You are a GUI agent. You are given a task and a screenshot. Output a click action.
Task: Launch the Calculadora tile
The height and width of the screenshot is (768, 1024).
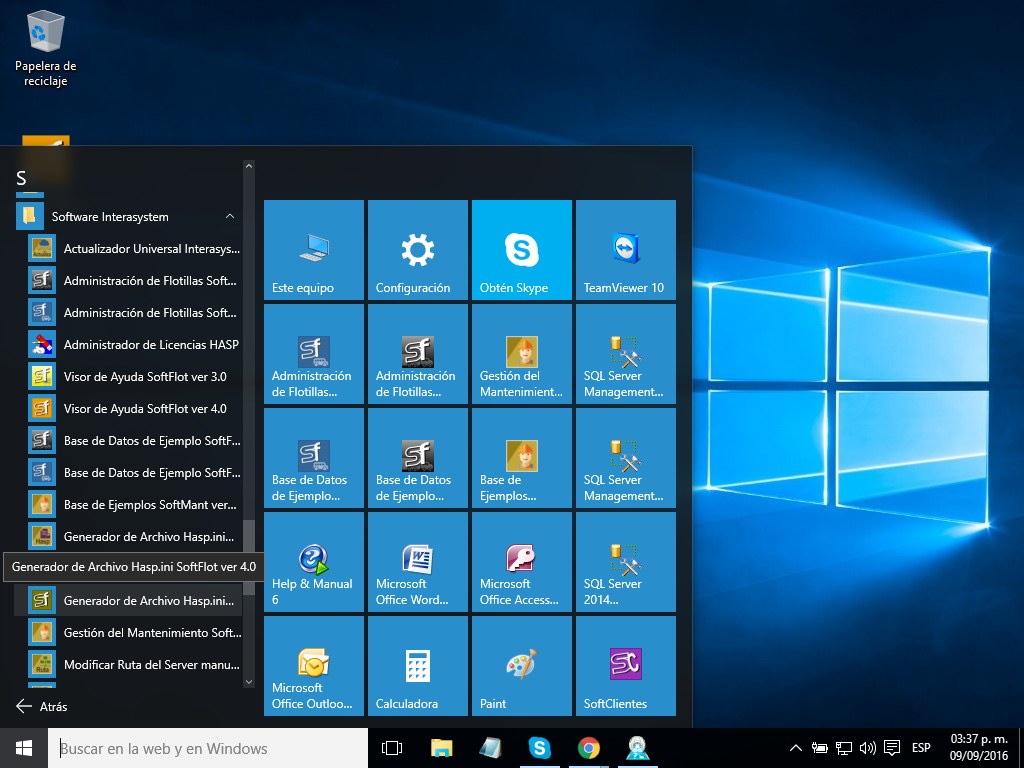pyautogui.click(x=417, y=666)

##############################

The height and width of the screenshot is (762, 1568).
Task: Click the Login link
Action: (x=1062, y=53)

##############################

● **Problem statement**
Copy the records again from the line with "You are a GUI" up to and including the line with "pyautogui.click(x=417, y=666)", requests included, and add -141 to each x and y coordinate in the answers. Leave out the pictures.

● **Result for this exercise**
You are a GUI agent. You are given a task and a screenshot. Output a click action.
Task: Launch the Calculadora tile
The height and width of the screenshot is (768, 1024).
pyautogui.click(x=276, y=525)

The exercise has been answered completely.